*spin-off* Game size

MrFox

Deludedly Fantastic
Legend
Is 8GB (or 5GB) memory and 50GB max game size considered a reasonable ratio?
I'm not seeing how that amount of memory can help large open world games if these games get limited by storage space.
 
Is 8GB (or 5GB) memory and 50GB max game size considered a reasonable ratio?
I'm not seeing how that amount of memory can help large open world games if these games get limited by storage space.

storage limited by 50 GB storage disc?
care to elaborate?
 
Is 8GB (or 5GB) memory and 50GB max game size considered a reasonable ratio?
I'm not seeing how that amount of memory can help large open world games if these games get limited by storage space.

Well there's always multiple discs again and install to HDD. I think 50GB is a lot if we compare it to any open world game now that fits under 7GB. But we have to think about how much the fidelity of the assets will increase and inflate in size too.

It's some sort of function of RAM size x bandwidth x streaming speed x visual variety x world size
 
Is 8GB (or 5GB) memory and 50GB max game size considered a reasonable ratio?

Stuff gets compressed heavily before they put it on the disc. 50GB of data is already a LOT and they can still build 2-disc games... if they have to...
 
Stuff gets compressed heavily before they put it on the disc. 50GB of data is already a LOT and they can still build 2-disc games... if they have to...

With 50 GB games, I'm guessing we're not going to see full installs for games, or even many direct download options. What's the biggest downloadable game on Steam?
 
They're not really limited by storage space it's more the rate at which they can stream data.
Very few titles this gen got close to filling 50GB and for most of those it was multiple copies of audio and video for localizations.

On the other hand, if we look at what ID has done with hires Megatexture packs taking several and potentially dozens of GB. Just depends on on workflow of the engine and artist budget I suppose. But still, multiple disks and HDD install solves the issue more or less.
 
On the other hand, if we look at what ID has done with hires Megatexture packs taking several and potentially dozens of GB. Just depends on on workflow of the engine and artist budget I suppose. But still, multiple disks and HDD install solves the issue more or less.

ID chose to use fully unique textures - something that's not actually required by virtual texturing. I don't think anyone else is going to be rushing to do what ID did for Rage any time soon.
 
Rage was delivered to the X360 on two DVDs, that's what, 16GB of data? They could double the texture res on the game world and objects and characters, and still fit a game just as big on a single BR disc.

Heck they could still ad some 50% extra content on top, but just those 16 gigs took them some 5 years already...
 
ID chose to use fully unique textures - something that's not actually required by virtual texturing.

Don't forget that their compression scheme was also quite a lot more aggressive than usual, and pretty lossy too :(
 
ID chose to use fully unique textures - something that's not actually required by virtual texturing. I don't think anyone else is going to be rushing to do what ID did for Rage any time soon.

Right, that's the point of MT. Just let the artists do whatever they want with little restriction for variety in environments. I never played Rage so I don't know how impressive or unimpressive it is in terms of variety and level size, but I know they had to stick to regular lightmaps for their solution. Another mark against MT I guess.
 
Rage was delivered to the X360 on two DVDs, that's what, 16GB of data? They could double the texture res on the game world and objects and characters, and still fit a game just as big on a single BR disc.

*What you will do*:
a) Please copy the game size thread word for word, starting at "It's some sort" and ending at "video for localizations.".
b) Continue the game size thread from its final line.
The data isn't needed here.

*Data shown*:
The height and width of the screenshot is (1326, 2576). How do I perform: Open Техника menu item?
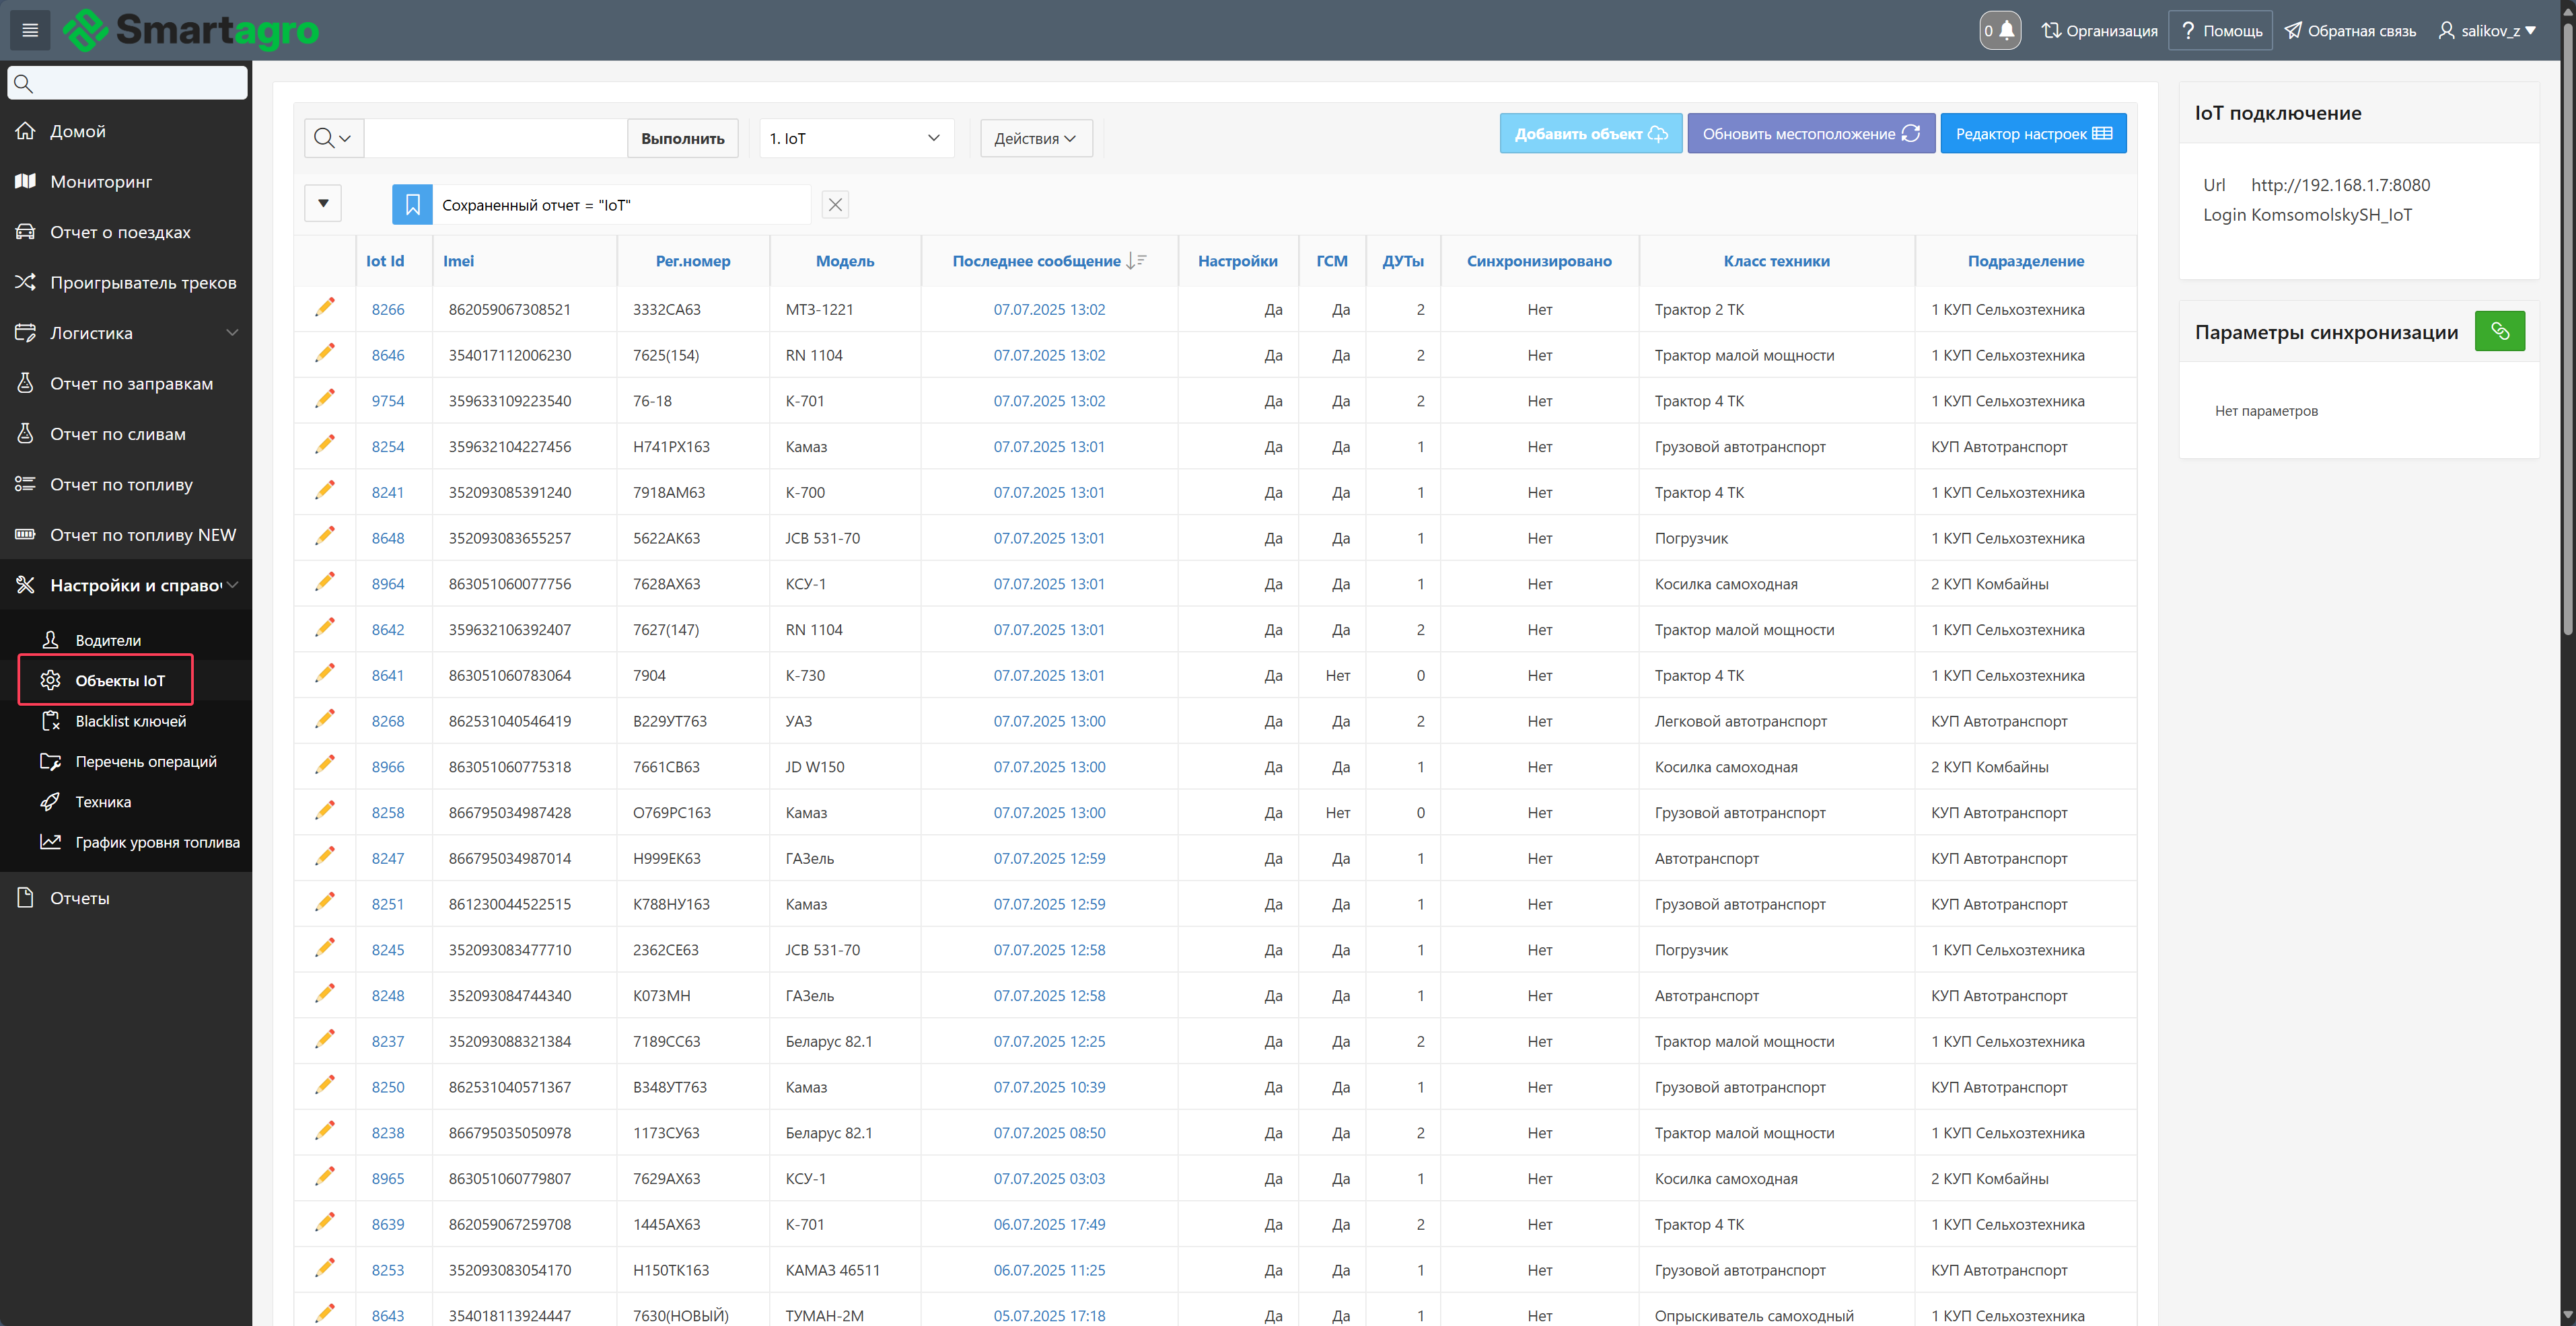(103, 802)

*Results for the exercise*:
a)
It's some sort of function of RAM size x bandwidth x streaming speed x visual variety x world size
 
Is 8GB (or 5GB) memory and 50GB max game size considered a reasonable ratio?

Stuff gets compressed heavily before they put it on the disc. 50GB of data is already a LOT and they can still build 2-disc games... if they have to...
 
Stuff gets compressed heavily before they put it on the disc. 50GB of data is already a LOT and they can still build 2-disc games... if they have to...

With 50 GB games, I'm guessing we're not going to see full installs for games, or even many direct download options. What's the biggest downloadable game on Steam?
 
They're not really limited by storage space it's more the rate at which they can stream data.
Very few titles this gen got close to filling 50GB and for most of those it was multiple copies of audio and video for localizations.

b)
Heck they could still ad some 50% extra content on top, but just those 16 gigs took them some 5 years already...

Rage on PC was 25 GB. Crysis 2 was 9 GB on PC. Battlefield 3 was 15 or 10 GB on PC(not sure why disc version is more). Sounds like 50 GB is lots.
 
I know they had to stick to regular lightmaps for their solution. Another mark against MT I guess.

Actually, no, it's the other way :)

The completely unique texture coverage has allowed them to not use lightmaps and all and bake all the lighting into the color texture. So it has the same fidelity, which is extremely high compared to any other game.
Games using light maps have a second set of UVs with a much lower texel density, so the quality of the lightmaps is pretty low. Most levels in games are using something like a single 1024*1024 texture for all the surfaces (but try to optimize coverage as much as they can).

They did however also bake the specular highlights in some places, to conserve disk space, which wasn't so good.

Also, Carmack decided that 60fps is more important than adding any kind of dynamic lighting on top - this is more of a question of taste though. A lot of people did like the responsive controls and gunplay that it lead to, and which is so rare nowadays.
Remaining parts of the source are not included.